Qualitative and Quantitative Analysis
Only arc/spark, plasma emission, plasma mass spectrometry and X-ray emission spectrometry are
suitable techniques for qualitative analysis as in each case the relevant spectral ranges can be scanned
and studied simply and quickly. Quantitative methods based on the emission of electromagnetic
radiation rely on the direct proportionality between emitted intensity and the concentration of the
analyte. The exact nature of the relation is complex and varies with the technique; it will be discussed
more fully in the appropriate sections.
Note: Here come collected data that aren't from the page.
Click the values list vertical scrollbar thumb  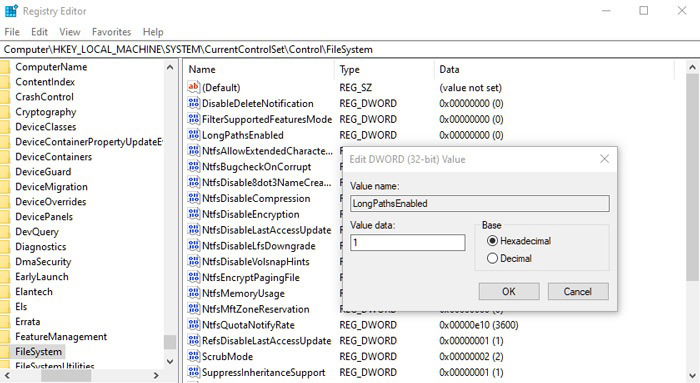pyautogui.click(x=692, y=178)
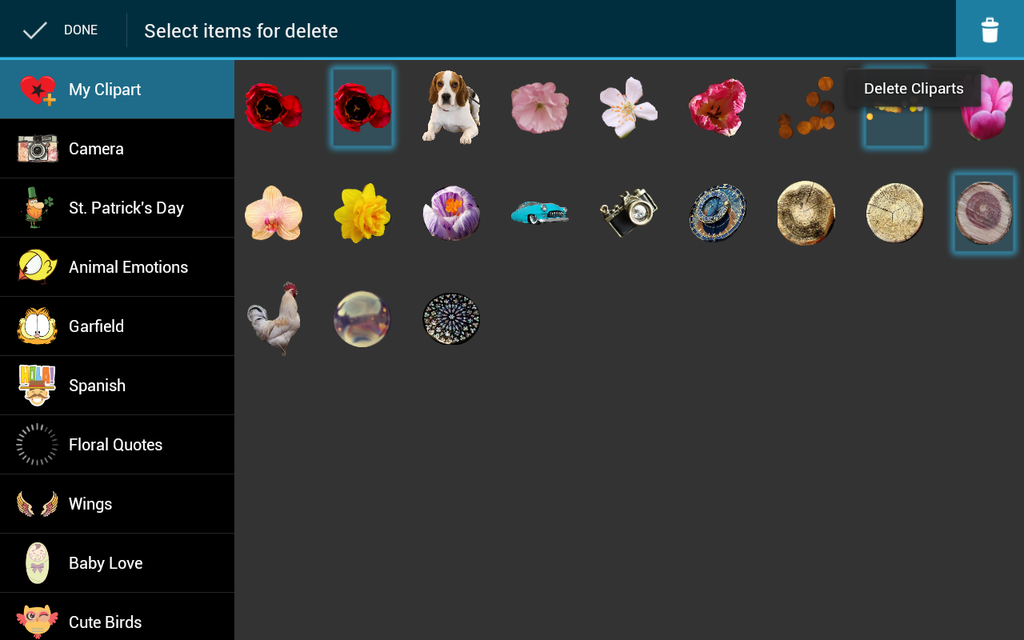Select the Spanish Hola pack icon

click(x=37, y=385)
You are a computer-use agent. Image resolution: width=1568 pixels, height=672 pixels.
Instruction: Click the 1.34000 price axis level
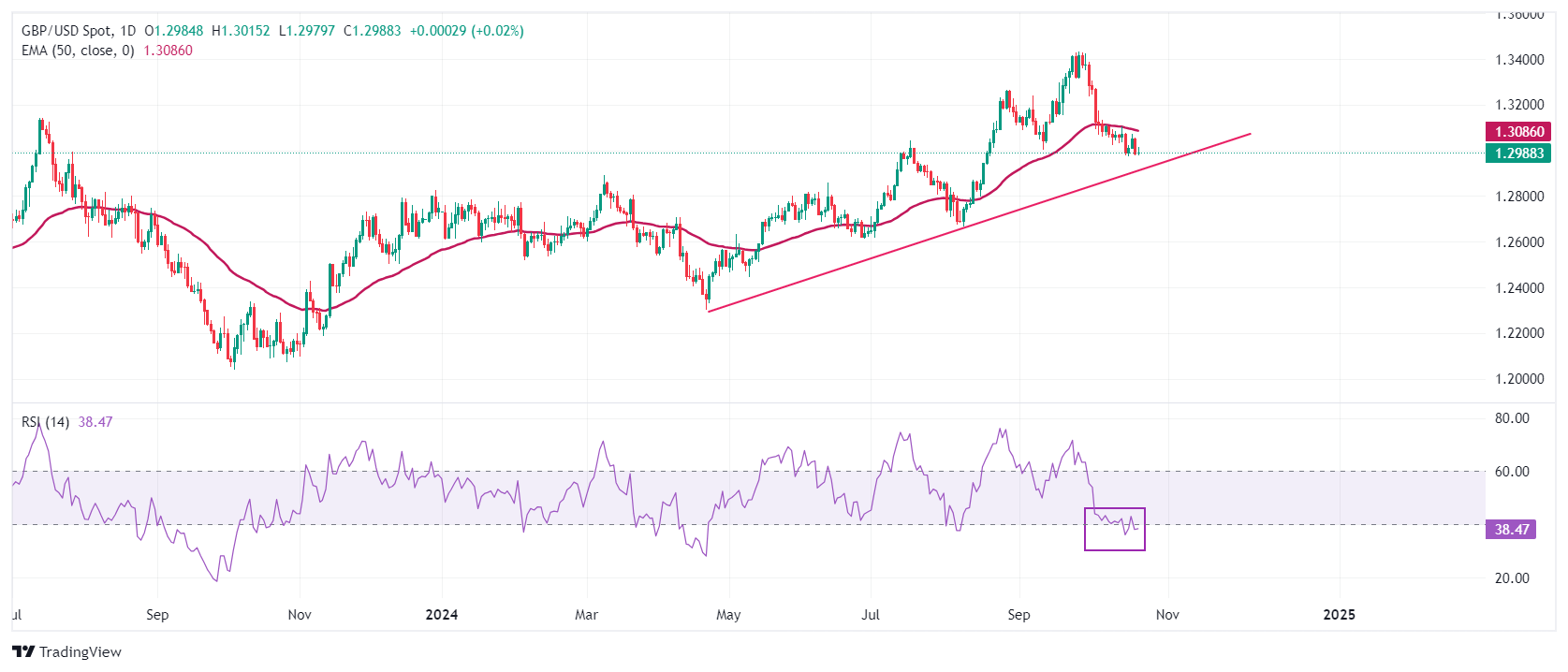coord(1518,60)
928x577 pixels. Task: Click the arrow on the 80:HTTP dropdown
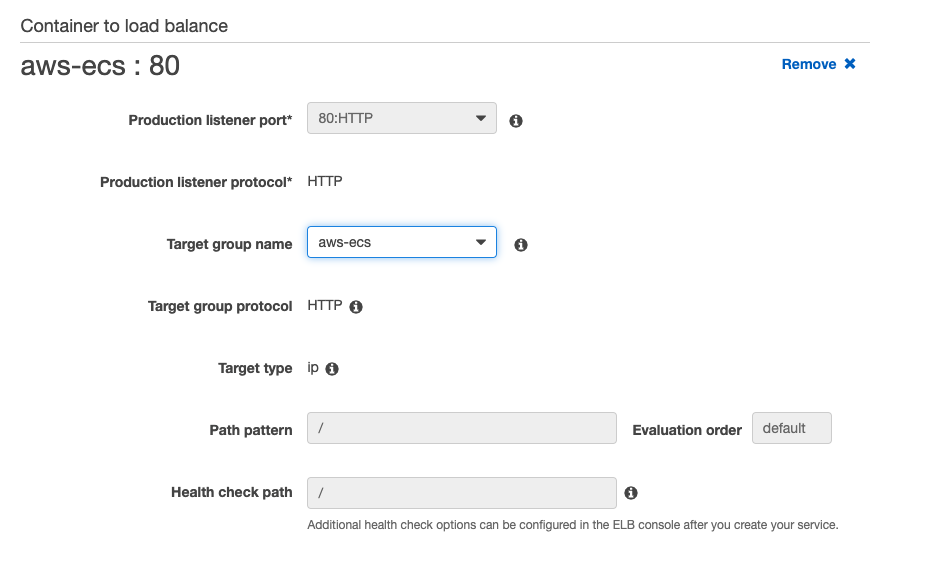pyautogui.click(x=481, y=118)
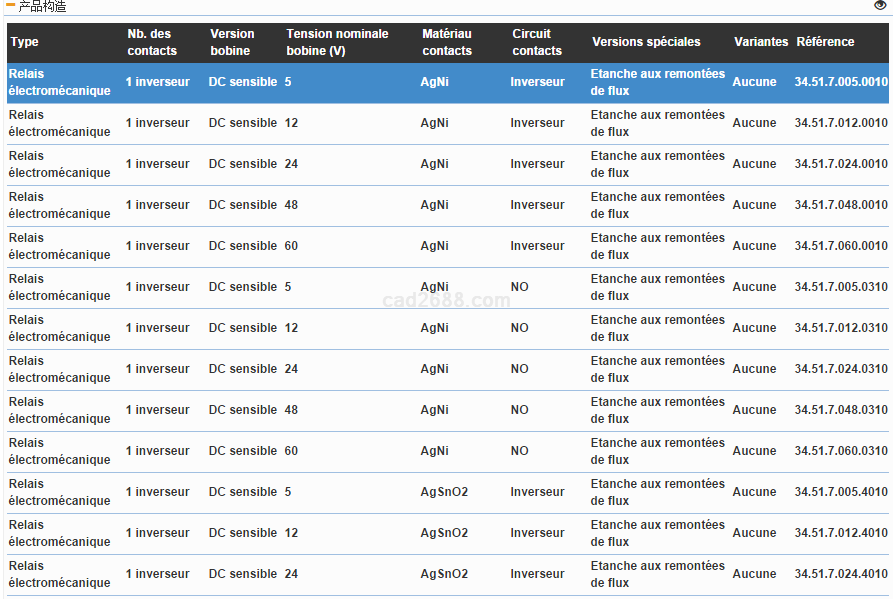Select row with reference 34.51.7.024.0010
The image size is (893, 599).
840,164
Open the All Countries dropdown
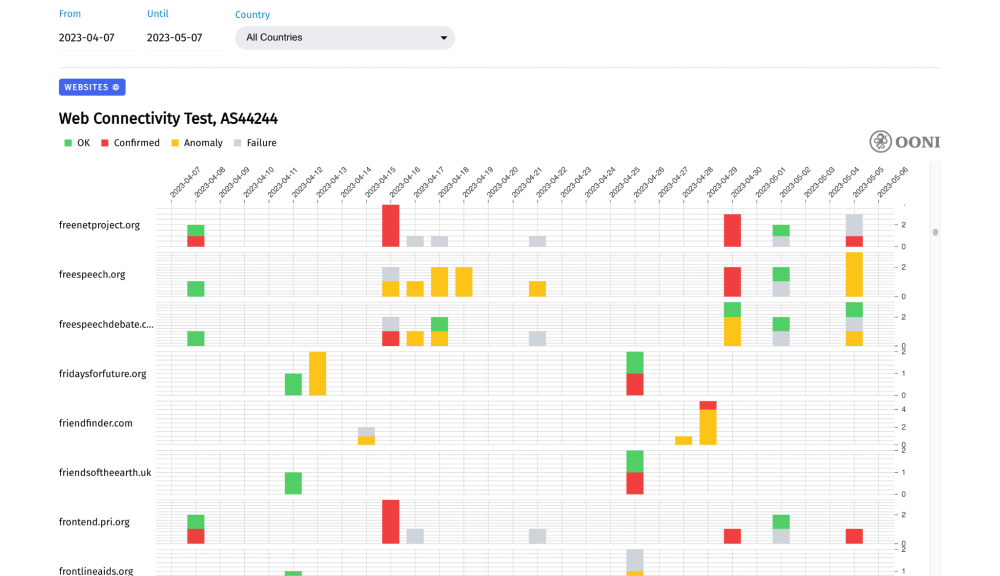 (344, 38)
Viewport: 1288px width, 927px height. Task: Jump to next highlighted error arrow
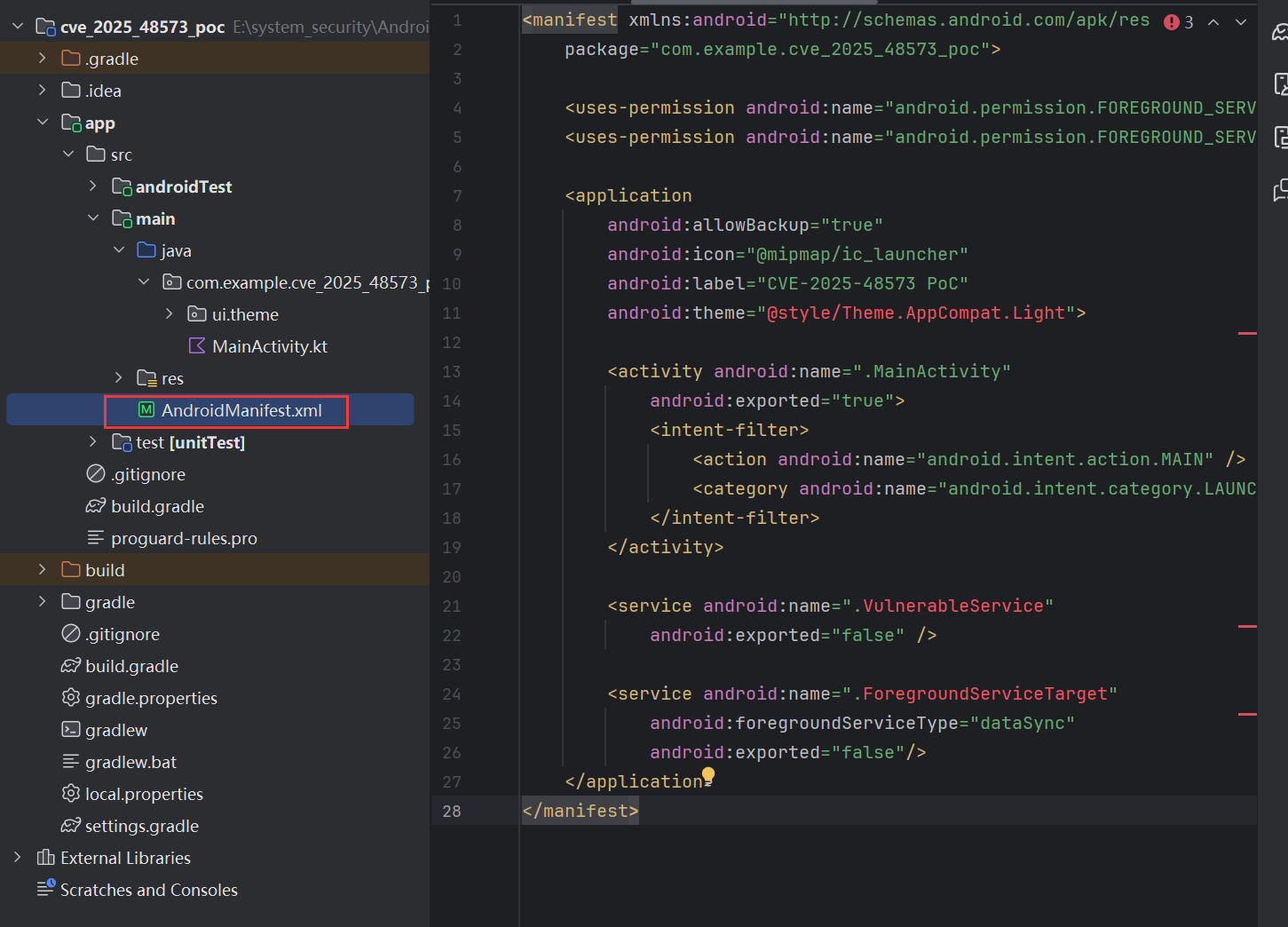(x=1241, y=22)
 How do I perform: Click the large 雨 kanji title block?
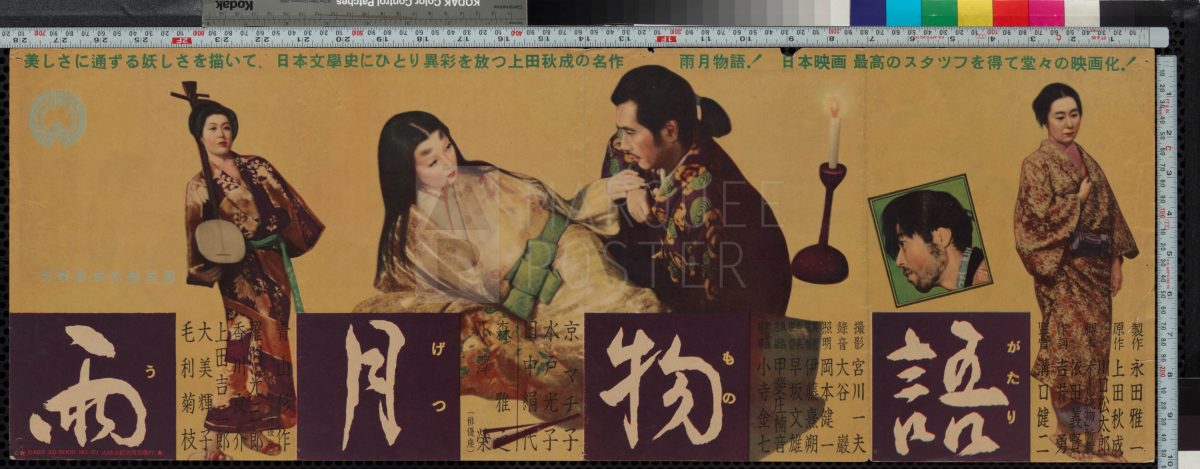tap(92, 385)
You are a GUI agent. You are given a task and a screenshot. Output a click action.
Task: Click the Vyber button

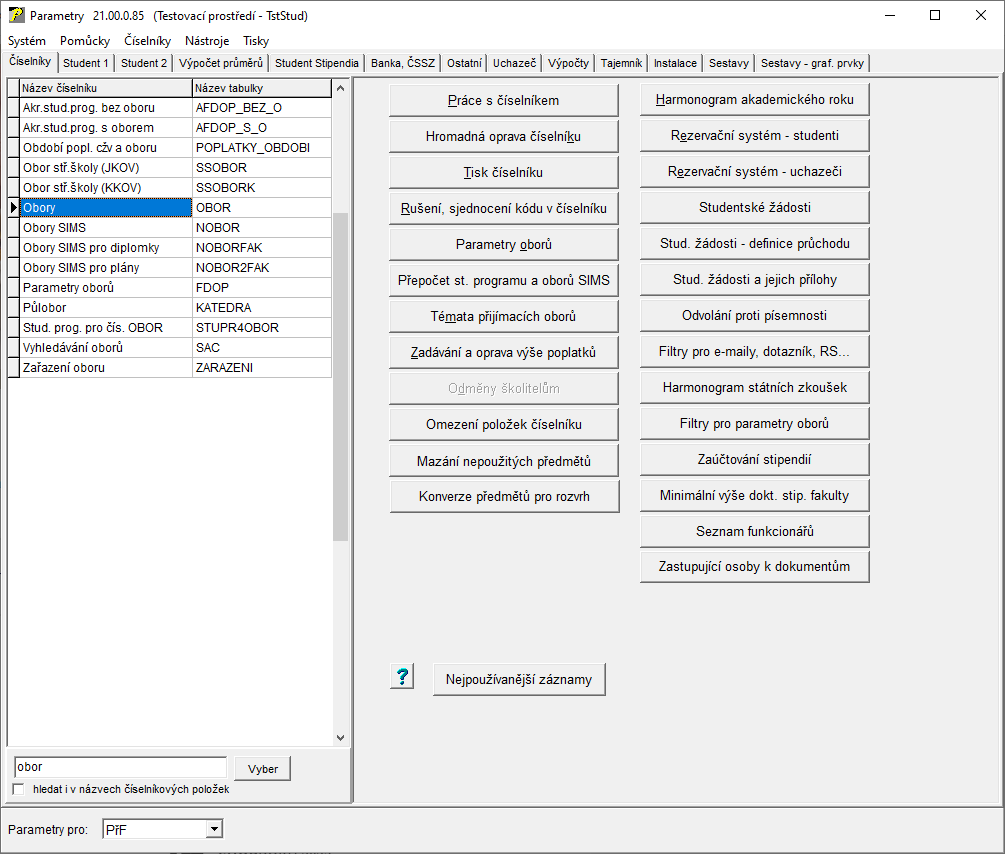tap(263, 768)
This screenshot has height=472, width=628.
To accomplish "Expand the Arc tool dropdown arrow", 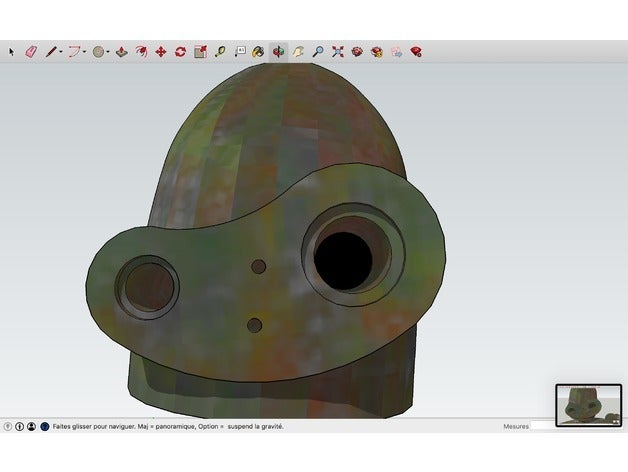I will pyautogui.click(x=85, y=51).
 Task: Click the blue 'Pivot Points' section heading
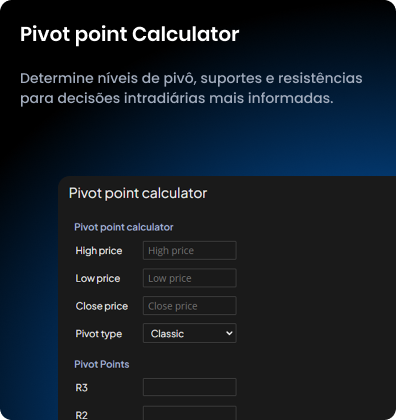click(x=102, y=364)
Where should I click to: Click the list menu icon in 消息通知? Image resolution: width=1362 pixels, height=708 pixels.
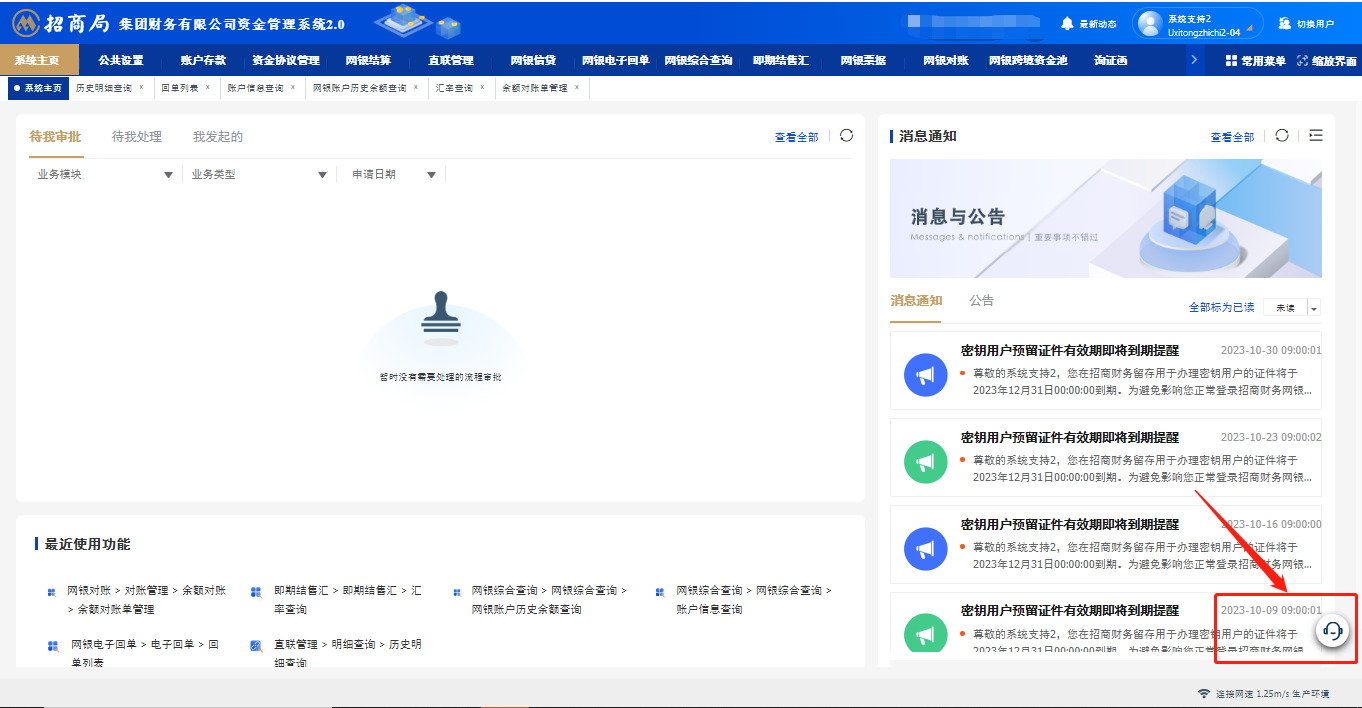point(1315,136)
Quantitative measurements by atomic absorption spectrometry
depend upon a relation which closely resembles the Beer–Lambert law relating to molecular absorption
in solution (p. 357 et al.).
8.1—
Arc/Spark Atomic (Optical) Emission Spectrometry
Summary
Principles
Emission of electromagnetic radiation in the visible and ultraviolet regions of the spectrum by atoms
and ions after electronic excitation in electrical discharges.
Instrumentation
Emission spectrometer incorporating sample and counter electrodes, means of excitation, prism or
grating monochromator, photomultiplier detection system, microprocessors or computers for data
processing, interference correction and data display.
Applications
Used for qualitative detection of metals and some non-metals particularly at trace levels. Quantitative
determination of metals mainly in solid samples such as minerals, ores and alloys. Relative precision 3–
10%.
Disadvantages
Instability of electrical discharges and matrix effects lead to only moderate precision.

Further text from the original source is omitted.